Identifying these episodes requires a more specific definition. The popular Wall Street rule of thumb is when stock prices fall by 20% or more. This is more extreme than a “correction,” or a 10% drop in prices.
Economists prefer even more precision. A 2002 paper by Adrian R. Pagan and Kirill A. Sossounov attempted to measure a bull or bear market the same way economists measure expansions and recessions. A recession is, to simplify greatly, two consecutive quarters of negative GDP growth. In that spirit, Pagan and Sossounov defined a bear market as at least four months of negative returns or a 20% drop or more in a single month.

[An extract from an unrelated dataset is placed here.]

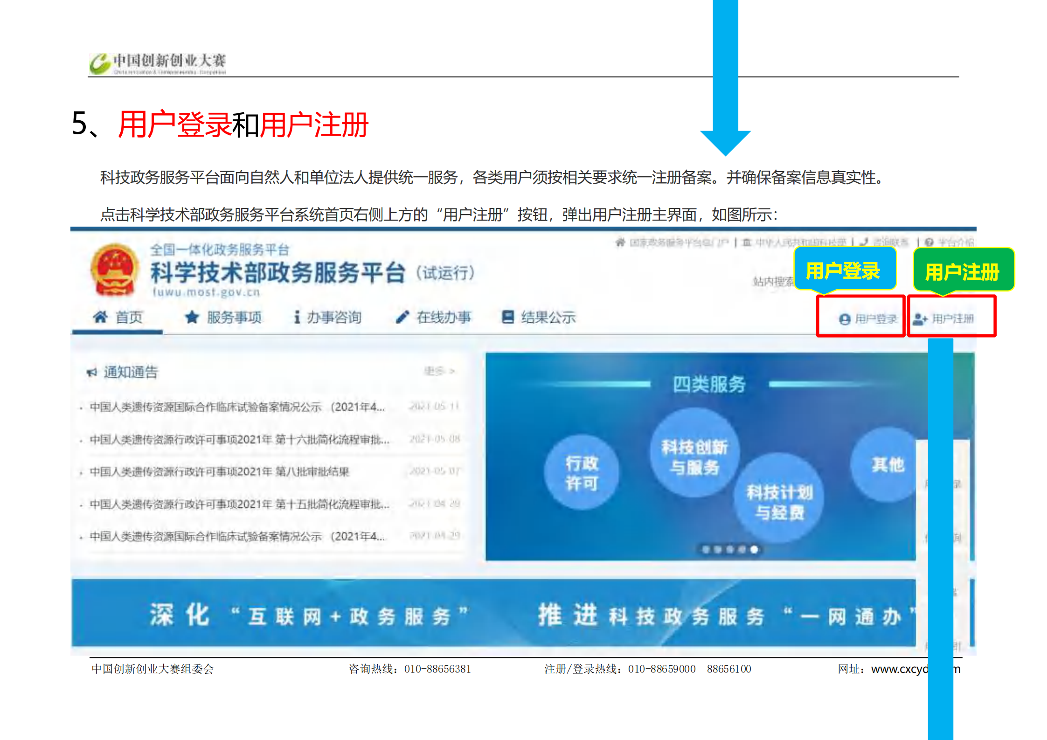Expand notices with the 更多 link
Image resolution: width=1047 pixels, height=740 pixels.
(x=438, y=371)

During the last bear market, from 2007 to 2009, the S&P fell by more than 50% over a 17-month period. It was an exceptionally severe downturn, historically speaking. Overall, the economists estimate bear markets tend to last less than 15 months, while bull markets tend to persist for more than 25. What’s more, returns during bull markets tend to grow more than they fall during bear markets. If you combine a bull and bear market and consider them as part of one cycle, stock prices normally end up higher at the end of it.
Are we in a bear market now?
It is impossible to know for sure if, after such a long bull run, we are now in the early stages of a bear market. Three straight months of negative returns for the S&P 500 could indicate that the US market is starting to dip its toe in bear territory. Or, markets may simply be more volatile than in the recent past, bouncing up and down as they used to do more regularly. This does not necessarily mean that a sustained downward trend has taken hold.
So far, the market is down about 9% from its high in January. At least by Wall Street’s rule of thumb, we have a ways to go until we can call it a bear market.
Those bankers I met last year will probably regret their decision to sell everything. Most people who try to time the market lose more money missing out on gains than they save avoiding declines.